We use π A , π B and π C to calculate profit losses and recoveries. For each farmer, we sum total profits during 1971–1999, under each scenario. Using these profit estimates, we find that, on net, the dry regime decreased profits by 0.3 per cent. However, there is substantial heterogeneity and, for households with losses, the average loss was 7.9 per cent. We estimate that farmers with losses recovered, on average, only 9.4 per cent of their losses. Note that this estimate is an upper bound on the effectiveness of irrigation adaptation, because it does not incorporate the cost of the irrigation investments.

Our results demonstrate that farmer adaptation to persistent rainfall deviations was of limited efficacy. This suggests that adaptation to anthropogenic climate change may also be limited. However, there are four caveats to note. First, we only analyze irrigation adaptation. Farmers are likely to adapt via other channels as well, which will allow them to recapture additional profits. Secondly, extrapolating our results directly to future climate change is problematic, since future climate change will affect both rainfall and temperature. Thirdly, in addition to changing the demand for irrigation water, climate change will also affect the supply of irrigation water (Zaveri et al., Reference Zaveri, Grogan, Fisher-Vanden, Frolking, Lammers, Wrenn, Prusevich and Nicholas2016). In some regions, the available supply of irrigation water will decrease, potentially limiting the ability of farmers to increase their irrigation. Lastly, rich farmers with above-average land areas are over-represented in our sample. However, if we expect wealthier households to adapt more easily than poor households, then our estimate would overstate the efficacy of irrigation adaptation. Our results indicate that, even among richer households, irrigation adaptation was of limited benefit.

9. Conclusion

To accurately predict future climate change damages requires an accurate understanding of the ability of agents to adapt to changes in climate. In this paper, we exploit persistent rainfall variations in India over the past 50 years to test whether farmers adjust their irrigation and crop choice decisions in response to recent rainfall. Evidence is found of both irrigation adaptation and crop adaptation. However, analysis suggests that the efficacy of adaptation is limited; we estimate that adaptation recovers at most 9 per cent of lost profits.

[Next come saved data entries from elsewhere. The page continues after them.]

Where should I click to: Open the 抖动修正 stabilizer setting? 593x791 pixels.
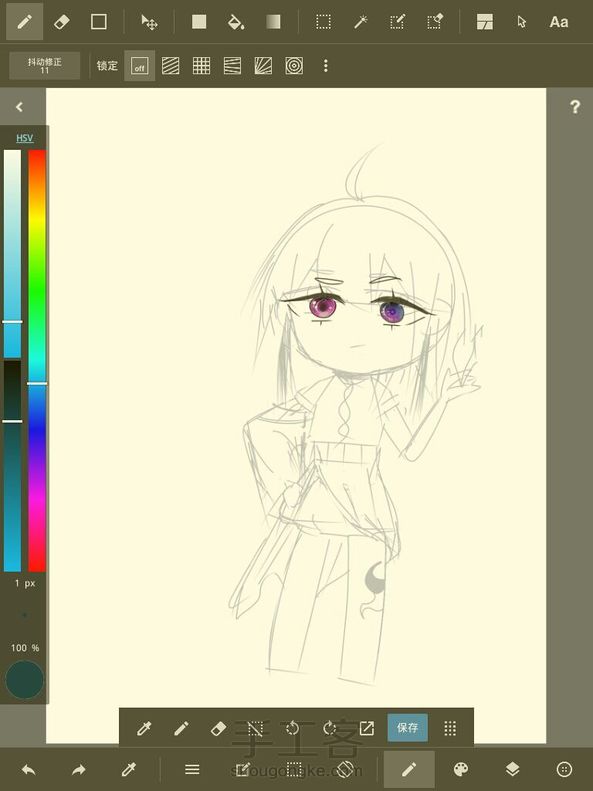pos(44,66)
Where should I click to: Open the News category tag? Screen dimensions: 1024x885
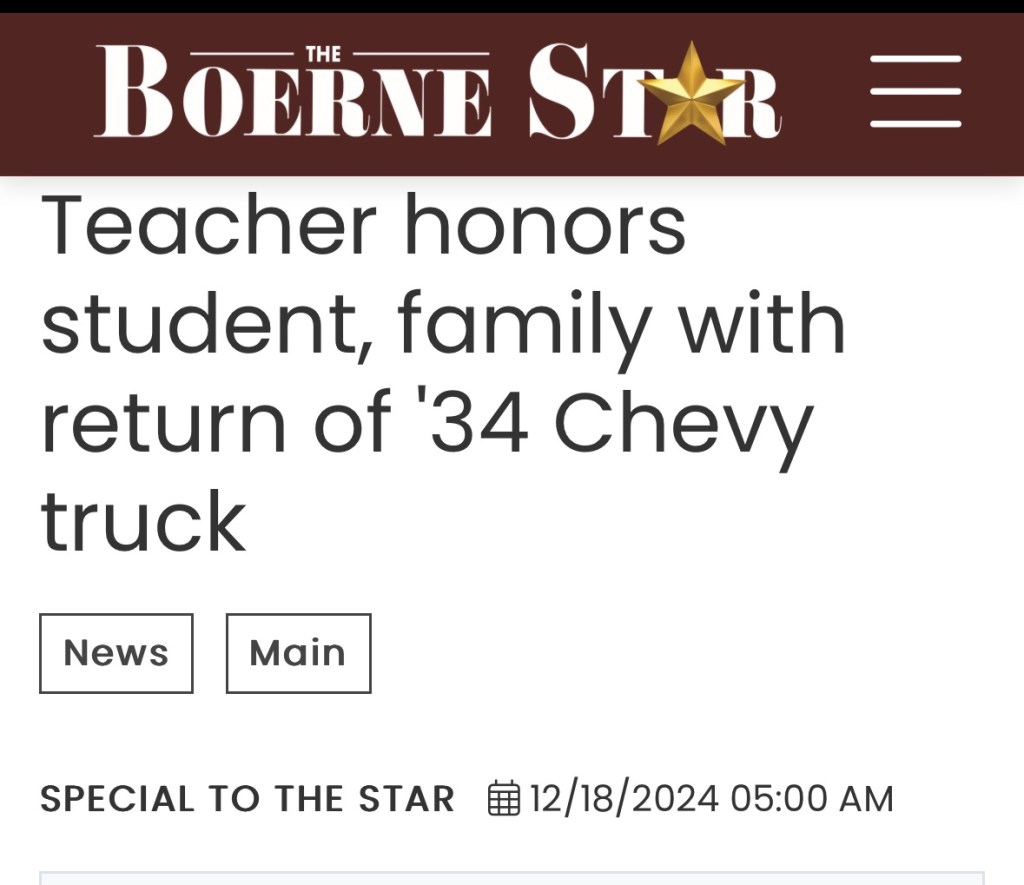[116, 653]
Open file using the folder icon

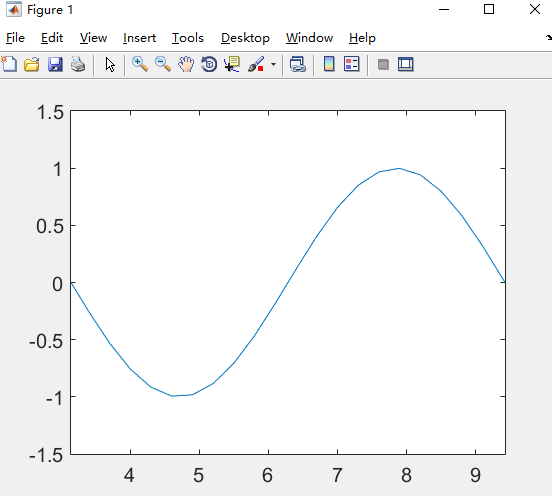click(x=32, y=64)

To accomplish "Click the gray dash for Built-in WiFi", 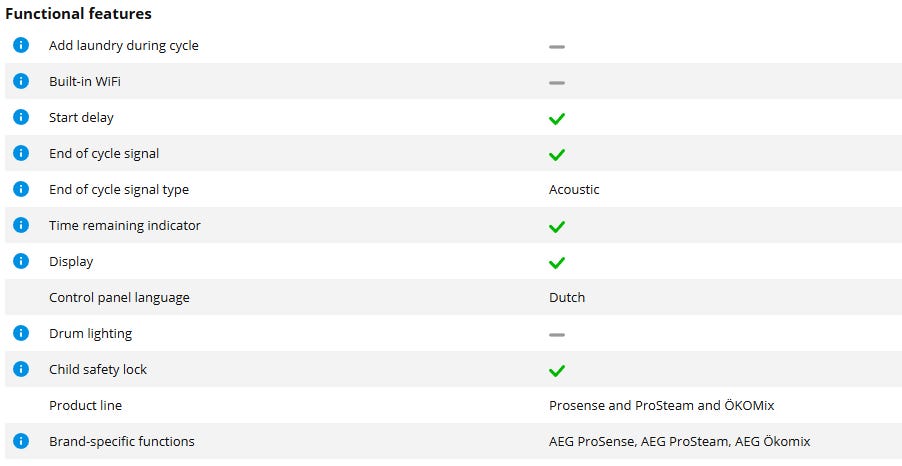I will [x=557, y=82].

These results suggest that, in the context of the historical rainfall deviations that were analyzed, there are barriers to adaptation. This work does not elucidate the precise nature of these barriers. Other work, summarized by Jack, (Reference Jack2011), indicates that credit and information constraints, as well as inefficiencies in input, output, land, labor and risk markets, inhibit agricultural adaptation in a variety of situations. The specific barriers to climate change adaptation and, importantly, the institutions, technologies and policies that might remove these barriers, call for further exploration.

Supplementary material and methods

To view supplementary material for this article, please visit https://doi.org/10.1017/S1355770X17000195.


Footnotes

1 Another methodology uses cross-sectional climate variation to link climate and the economy, but this work suffers from potential omitted variable bias (Mendelsohn et al., Reference Mendelsohn, Nordhaus and Shaw1994; Schlenker et al., Reference Schlenker, Hanemann and Fisher2005; Sanghi and Mendelsohn, Reference Sanghi and Mendelsohn2008).

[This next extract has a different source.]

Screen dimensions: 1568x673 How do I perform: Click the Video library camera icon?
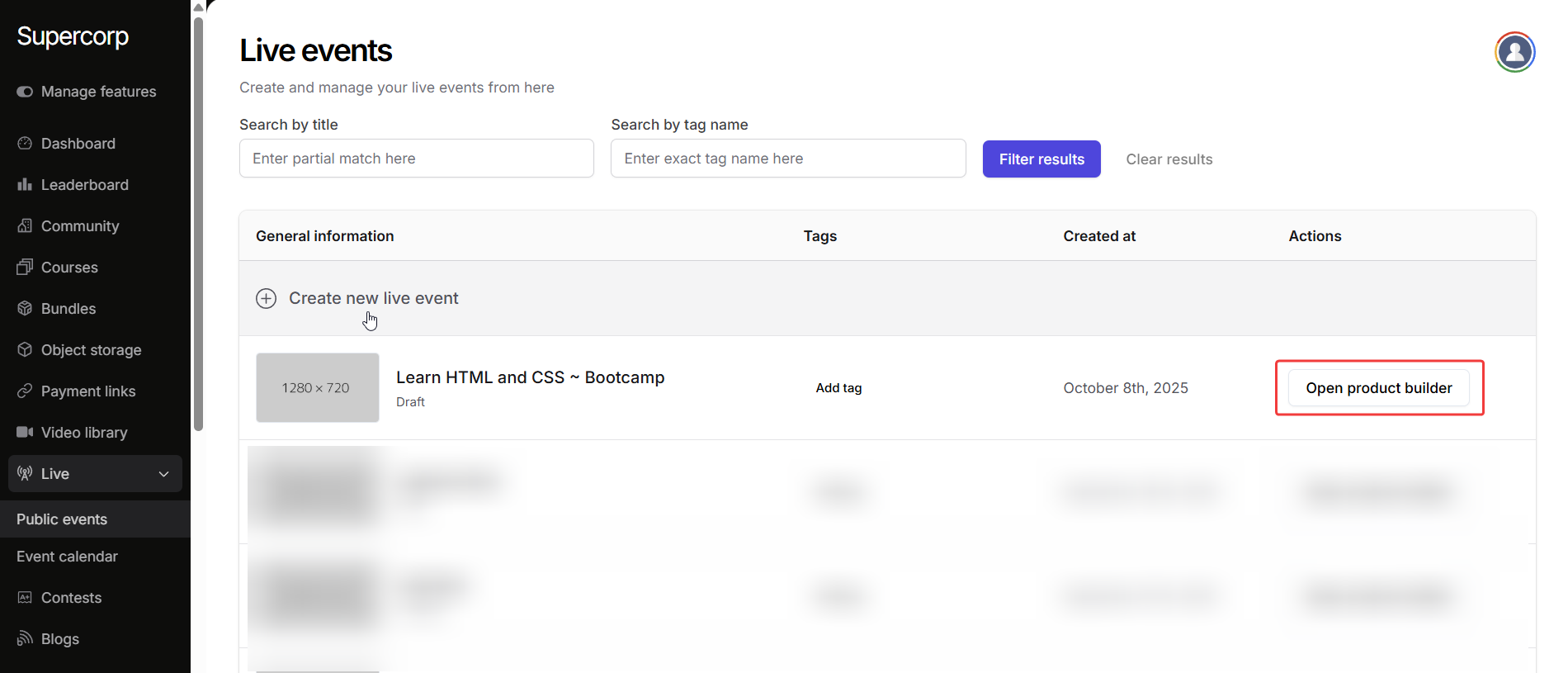click(x=25, y=433)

2 A dry year is defined as a year in which rainfall is below the 20th percentile of the rainfall distribution for a particular location.

3 The crops with lower water needs have lower expected yields, which is why farmers do not plant them exclusively.

4 When adaptation is estimated using cross-sectional climate variation, the relationship between farmer behavior and climate is based on the long-run climate of each location. As a result, these estimates are best thought of as estimates of how farmers will adapt to climate change in a long-run (steady-state) setting.

5 We have not been able to find descriptive survey data regarding the question of whether farmers in India are aware of the monsoon regimes or the decadal rainfall variation that they induce. However, surveys demonstrate that farmers have noticed recent changes in temperature and rainfall that have been induced by anthropogenic climate change, which are comparable in magnitude to the changes that we analyze in this study (Palanisami et al., Reference Palanisami, Ranganathan and Nagothu2014).

6 Examples of other agricultural assets include tractors, tillers, ploughs, threshers and livestock. We abstract away from the possibility of credit markets and non-agricultural assets.

7 A CARA utility function has been used for tractability purposes. We are not able to prove the signs of the wealth effect and the expectations effect for irrigation or crop choice for a broader range of utility functions.

8 Based on the state-specific monthly rainfall charts in Pant and Kumar, Reference Pant and Kumar1997, the growing season is defined as June through September for most of the country, and June through December for the peninsular (southern) region.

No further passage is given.